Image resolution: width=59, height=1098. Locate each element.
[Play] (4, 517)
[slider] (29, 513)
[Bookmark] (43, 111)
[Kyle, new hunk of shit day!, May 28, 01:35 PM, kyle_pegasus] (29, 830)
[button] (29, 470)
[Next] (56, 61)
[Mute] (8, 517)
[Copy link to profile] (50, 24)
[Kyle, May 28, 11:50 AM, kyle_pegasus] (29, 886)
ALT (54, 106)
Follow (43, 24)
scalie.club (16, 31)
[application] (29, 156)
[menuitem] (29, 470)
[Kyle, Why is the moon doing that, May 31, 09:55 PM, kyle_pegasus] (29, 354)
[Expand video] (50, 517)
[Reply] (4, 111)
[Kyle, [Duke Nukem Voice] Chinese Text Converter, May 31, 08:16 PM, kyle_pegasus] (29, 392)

==

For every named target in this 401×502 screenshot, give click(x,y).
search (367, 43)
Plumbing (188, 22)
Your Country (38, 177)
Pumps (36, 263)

...

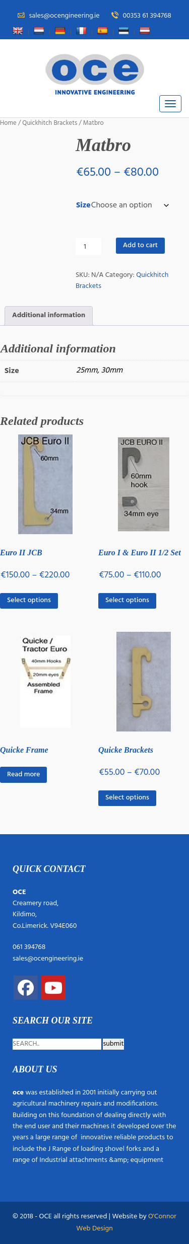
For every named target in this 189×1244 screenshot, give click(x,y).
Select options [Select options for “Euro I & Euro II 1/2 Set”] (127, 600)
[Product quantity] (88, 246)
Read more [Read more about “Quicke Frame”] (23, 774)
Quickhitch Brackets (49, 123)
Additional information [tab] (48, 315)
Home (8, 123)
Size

▸ Task to carry out: Starting at the line that contains "[menuitem] (29, 470)" and ending at the line that contains "[Kyle, [Duke Nukem", rewrite those lines of the data as a numbered list, leaving out any blank lines.

▸ Correct result:
1. [menuitem] (29, 470)
2. [Kyle, Why is the moon doing that, May 31, 09:55 PM, kyle_pegasus] (29, 354)
3. [Expand video] (50, 517)
4. [Reply] (4, 111)
5. [Kyle, [Duke Nukem Voice] Chinese Text Converter, May 31, 08:16 PM, kyle_pegasus] (29, 392)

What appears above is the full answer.